##### Passage shown

# Spartan Harsey Model 1 Limited Edtion #1



## psyopwilddog (Apr 12, 2012)

The Knife Gods jusy smiled upon me with a Spartan Harsey Limited edition seial number #1. I got it for a great deal but would really like to know the value for insurance reasons? I also plan on having Bill sign the knife. Any ideas???


----------



## x SF med (Apr 12, 2012)

There were only 250 made, all are sold.  The insurance valuation is going to be changing (increasing) as time passes.  I saw one on e-bay not too long ago for a lot of pennies, unsigned.   We'll talk tonight and over the weekend, again.   As I said on the phone, Nice find, but I hate you...  even though I have mine.


----------



## x SF med (Apr 16, 2012)

Soooooooooooooooo....  Mr. Copycat ...  how many signatures do you have on that knife?  And who helped with the idea?  and what is it with all the bead bling you scooped? Huh?

##########
##### Stored data

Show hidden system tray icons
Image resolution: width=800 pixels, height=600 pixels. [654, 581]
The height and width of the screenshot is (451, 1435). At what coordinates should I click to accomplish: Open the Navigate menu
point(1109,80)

##########

→ **Stated goal 1**
According to the knife thread, how many of the Spartan Harsey Limited Edition knives were made?
→ **Stated goal 2**
Translate this sentence from the knife thread into Spanish: "I also plan on having Bill sign the knife."
→ **Stated goal 3**
List every question that x SF med asks in the Apr 16, 2012 post of the knife thread.
Rely on the knife thread alone for your answers.

→ **Correct answer 1**
250

→ **Correct answer 2**
También planeo que Bill firme el cuchillo.

→ **Correct answer 3**
- how many signatures do you have on that knife?
- And who helped with the idea?
- and what is it with all the bead bling you scooped?
- Huh?